I’ve been sick since yesterday and sleeping all day. I decide to write about a dream I had last night. The majority of my dreams are kind of strange and this is one of them.
In my dream, my best friend Lucy who passed away in 1982 at the age of 23 came to visit. She hugs me and I ask her why she’s so cold. She laughs at me, keeps touching my hands, and says boo. When we were younger Lucy always tries to scare me. She keeps talking and laughing. I saw in her hands a box. It was a gift for me. When I opened it, I see a puppy with a beautiful diamond collar and the ears were blue. Lucy looks excited about the puppy, but not me. I said to her why you are giving me this the puppy? Lucy looks confused and says, stop being silly, this puppy is very special and I choose you to take care of him. And look at that beautiful collar don’t you get it. No, I don’t get it. She keeps talking and talking meanwhile I’m holding the puppy. I touch the puppy’s ears and the color blue turn to green. Lucy gave me another hug and this time she says, please take care of the puppy and stop complicating your life. I look at her with tears in my eyes. Then she was gone. I didn’t have a chance to tell her how much I missed her.

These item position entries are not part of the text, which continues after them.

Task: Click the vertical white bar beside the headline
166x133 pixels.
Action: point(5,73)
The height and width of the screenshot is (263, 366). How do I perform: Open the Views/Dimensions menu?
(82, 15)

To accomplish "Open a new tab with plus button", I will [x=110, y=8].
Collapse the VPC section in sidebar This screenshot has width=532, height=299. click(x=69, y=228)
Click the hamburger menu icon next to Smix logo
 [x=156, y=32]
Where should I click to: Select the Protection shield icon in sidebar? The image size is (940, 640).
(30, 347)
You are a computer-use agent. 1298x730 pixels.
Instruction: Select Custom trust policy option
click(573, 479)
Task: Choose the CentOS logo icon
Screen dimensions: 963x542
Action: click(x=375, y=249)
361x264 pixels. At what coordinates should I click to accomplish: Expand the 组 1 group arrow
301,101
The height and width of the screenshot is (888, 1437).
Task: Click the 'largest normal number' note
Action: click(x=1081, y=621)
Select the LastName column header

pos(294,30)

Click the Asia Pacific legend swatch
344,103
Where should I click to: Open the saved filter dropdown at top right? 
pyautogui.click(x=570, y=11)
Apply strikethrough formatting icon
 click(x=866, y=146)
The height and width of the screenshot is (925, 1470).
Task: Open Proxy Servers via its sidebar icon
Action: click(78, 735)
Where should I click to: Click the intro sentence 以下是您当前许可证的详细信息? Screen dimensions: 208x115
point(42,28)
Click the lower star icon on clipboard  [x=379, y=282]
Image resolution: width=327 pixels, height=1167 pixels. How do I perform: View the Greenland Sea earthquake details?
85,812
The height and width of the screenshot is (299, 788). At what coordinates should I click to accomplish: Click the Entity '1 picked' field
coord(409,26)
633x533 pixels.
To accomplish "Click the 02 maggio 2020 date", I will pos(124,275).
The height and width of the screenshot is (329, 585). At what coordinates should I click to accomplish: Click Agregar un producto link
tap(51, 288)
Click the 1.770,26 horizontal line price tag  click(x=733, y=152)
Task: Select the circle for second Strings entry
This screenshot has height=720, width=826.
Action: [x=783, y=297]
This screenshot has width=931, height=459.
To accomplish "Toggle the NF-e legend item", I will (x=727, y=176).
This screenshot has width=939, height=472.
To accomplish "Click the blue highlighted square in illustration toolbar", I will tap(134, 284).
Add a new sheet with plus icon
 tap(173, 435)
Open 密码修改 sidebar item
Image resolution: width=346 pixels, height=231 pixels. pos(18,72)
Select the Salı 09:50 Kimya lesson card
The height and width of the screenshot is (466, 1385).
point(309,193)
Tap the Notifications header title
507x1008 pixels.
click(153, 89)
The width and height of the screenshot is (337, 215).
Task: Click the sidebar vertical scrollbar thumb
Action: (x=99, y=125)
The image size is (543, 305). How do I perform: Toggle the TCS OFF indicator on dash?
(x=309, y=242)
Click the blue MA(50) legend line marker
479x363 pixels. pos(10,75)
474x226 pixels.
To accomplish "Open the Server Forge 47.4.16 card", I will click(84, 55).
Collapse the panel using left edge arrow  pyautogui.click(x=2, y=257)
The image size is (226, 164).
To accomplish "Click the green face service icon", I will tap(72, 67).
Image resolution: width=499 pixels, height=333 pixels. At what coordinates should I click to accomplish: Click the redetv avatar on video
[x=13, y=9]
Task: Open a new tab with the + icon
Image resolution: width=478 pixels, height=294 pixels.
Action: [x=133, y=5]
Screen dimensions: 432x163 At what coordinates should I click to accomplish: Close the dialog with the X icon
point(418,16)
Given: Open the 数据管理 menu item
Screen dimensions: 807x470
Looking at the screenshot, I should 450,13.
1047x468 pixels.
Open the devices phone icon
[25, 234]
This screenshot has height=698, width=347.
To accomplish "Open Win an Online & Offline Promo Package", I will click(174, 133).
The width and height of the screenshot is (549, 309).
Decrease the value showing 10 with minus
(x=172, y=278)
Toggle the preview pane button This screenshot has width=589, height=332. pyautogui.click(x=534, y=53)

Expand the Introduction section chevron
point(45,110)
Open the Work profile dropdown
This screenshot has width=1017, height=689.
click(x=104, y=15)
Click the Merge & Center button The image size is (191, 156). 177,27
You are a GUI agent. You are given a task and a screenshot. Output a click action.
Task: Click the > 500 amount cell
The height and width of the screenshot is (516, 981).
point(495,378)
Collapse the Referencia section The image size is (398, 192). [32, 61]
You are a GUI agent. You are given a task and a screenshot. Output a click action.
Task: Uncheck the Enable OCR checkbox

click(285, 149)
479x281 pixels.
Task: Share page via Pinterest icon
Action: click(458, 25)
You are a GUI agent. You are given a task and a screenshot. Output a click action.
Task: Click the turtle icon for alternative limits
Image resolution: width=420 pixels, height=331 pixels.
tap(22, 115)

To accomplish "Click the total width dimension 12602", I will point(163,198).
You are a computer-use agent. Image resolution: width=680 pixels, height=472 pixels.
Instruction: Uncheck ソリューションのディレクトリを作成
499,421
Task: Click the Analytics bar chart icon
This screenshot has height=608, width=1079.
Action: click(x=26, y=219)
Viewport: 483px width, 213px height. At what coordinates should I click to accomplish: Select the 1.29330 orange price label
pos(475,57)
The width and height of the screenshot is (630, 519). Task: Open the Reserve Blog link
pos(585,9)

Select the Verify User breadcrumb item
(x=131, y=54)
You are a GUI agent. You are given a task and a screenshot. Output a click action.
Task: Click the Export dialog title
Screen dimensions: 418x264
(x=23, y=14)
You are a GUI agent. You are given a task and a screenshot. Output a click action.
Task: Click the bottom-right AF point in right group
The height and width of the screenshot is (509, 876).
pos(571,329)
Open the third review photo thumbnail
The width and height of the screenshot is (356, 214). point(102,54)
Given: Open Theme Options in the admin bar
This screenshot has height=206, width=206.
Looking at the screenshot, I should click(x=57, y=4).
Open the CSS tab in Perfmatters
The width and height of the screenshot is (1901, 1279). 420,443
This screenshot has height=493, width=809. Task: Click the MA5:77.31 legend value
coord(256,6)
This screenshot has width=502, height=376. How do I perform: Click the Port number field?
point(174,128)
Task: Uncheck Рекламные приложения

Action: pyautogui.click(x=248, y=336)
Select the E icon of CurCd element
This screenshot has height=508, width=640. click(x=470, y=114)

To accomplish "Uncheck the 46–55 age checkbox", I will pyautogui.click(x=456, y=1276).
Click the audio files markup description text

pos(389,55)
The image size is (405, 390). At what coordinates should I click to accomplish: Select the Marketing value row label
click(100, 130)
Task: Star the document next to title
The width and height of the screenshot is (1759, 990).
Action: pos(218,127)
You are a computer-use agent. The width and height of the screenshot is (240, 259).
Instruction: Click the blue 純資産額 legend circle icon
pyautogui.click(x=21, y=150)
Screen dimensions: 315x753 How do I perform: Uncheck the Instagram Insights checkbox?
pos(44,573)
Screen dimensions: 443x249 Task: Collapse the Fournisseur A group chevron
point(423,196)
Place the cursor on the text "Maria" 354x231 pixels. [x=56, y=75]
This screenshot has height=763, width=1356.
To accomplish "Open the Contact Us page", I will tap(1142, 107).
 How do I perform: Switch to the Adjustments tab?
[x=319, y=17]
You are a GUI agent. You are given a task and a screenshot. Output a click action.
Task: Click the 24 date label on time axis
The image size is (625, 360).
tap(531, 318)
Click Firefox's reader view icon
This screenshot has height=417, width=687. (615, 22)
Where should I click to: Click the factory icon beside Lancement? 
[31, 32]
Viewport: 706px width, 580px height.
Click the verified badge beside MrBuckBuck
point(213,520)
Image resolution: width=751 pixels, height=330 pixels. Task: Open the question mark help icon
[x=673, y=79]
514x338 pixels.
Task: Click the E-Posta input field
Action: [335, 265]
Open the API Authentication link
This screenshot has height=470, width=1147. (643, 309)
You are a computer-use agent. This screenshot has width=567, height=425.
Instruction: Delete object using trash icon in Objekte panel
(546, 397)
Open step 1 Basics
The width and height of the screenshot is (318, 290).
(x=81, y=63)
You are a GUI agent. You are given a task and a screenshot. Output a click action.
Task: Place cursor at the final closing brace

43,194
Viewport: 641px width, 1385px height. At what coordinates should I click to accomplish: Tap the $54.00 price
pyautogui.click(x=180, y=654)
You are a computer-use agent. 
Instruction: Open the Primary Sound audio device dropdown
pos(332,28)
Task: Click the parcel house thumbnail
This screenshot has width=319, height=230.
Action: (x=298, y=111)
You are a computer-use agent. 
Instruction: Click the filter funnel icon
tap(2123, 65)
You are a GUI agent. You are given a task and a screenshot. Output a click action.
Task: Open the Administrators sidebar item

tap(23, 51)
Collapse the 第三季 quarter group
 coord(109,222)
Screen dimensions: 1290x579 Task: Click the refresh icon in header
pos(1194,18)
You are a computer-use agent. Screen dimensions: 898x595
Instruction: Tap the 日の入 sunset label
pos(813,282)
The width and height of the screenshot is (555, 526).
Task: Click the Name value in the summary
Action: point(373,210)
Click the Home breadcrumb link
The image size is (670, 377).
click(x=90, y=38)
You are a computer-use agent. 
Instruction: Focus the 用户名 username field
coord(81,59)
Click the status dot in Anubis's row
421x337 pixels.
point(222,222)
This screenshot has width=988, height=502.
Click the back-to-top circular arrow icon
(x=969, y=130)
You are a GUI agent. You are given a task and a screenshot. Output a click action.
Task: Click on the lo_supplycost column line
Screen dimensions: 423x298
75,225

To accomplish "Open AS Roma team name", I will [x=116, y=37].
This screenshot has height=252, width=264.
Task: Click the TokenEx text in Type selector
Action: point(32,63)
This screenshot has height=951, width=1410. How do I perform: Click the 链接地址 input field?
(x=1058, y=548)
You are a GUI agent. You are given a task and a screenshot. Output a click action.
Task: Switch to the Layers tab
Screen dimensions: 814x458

I wake up with a high temperature and tears coming down. That’s my last night’s dream. It always happens when I dream about Lucy, she always brings me a strange gift.
I always remember her and I missed her very much. Lucy was special to me. Besides she was my best friend, we were like sisters. After she passed away, I have never had another friend like her.
Halloween is over and I have a neighbor who it’s decorating for Christmas. I’m looking from my window and I noticed that last night we had a little snow on the ground. It looks and feels like the holiday spirit is here.
I told my husband to let’s start decorating for Christmas. He looks at me like are you nuts? Usually, I decorate the house after Thanksgiving, but with the feeling that time flies so fast, I will like to have the house all decorated. It makes me feel wonderful.
Maybe I’m nuts, however if I have it all done a little earlier, I can enjoy how pretty the house gets. I love sitting in the night in my chair and looking at the villages and the tree. Do you think this makes sense? Maybe not. However, the idea of how close we are from the holidays it’s making myself nuts. No doubt I love the holiday season.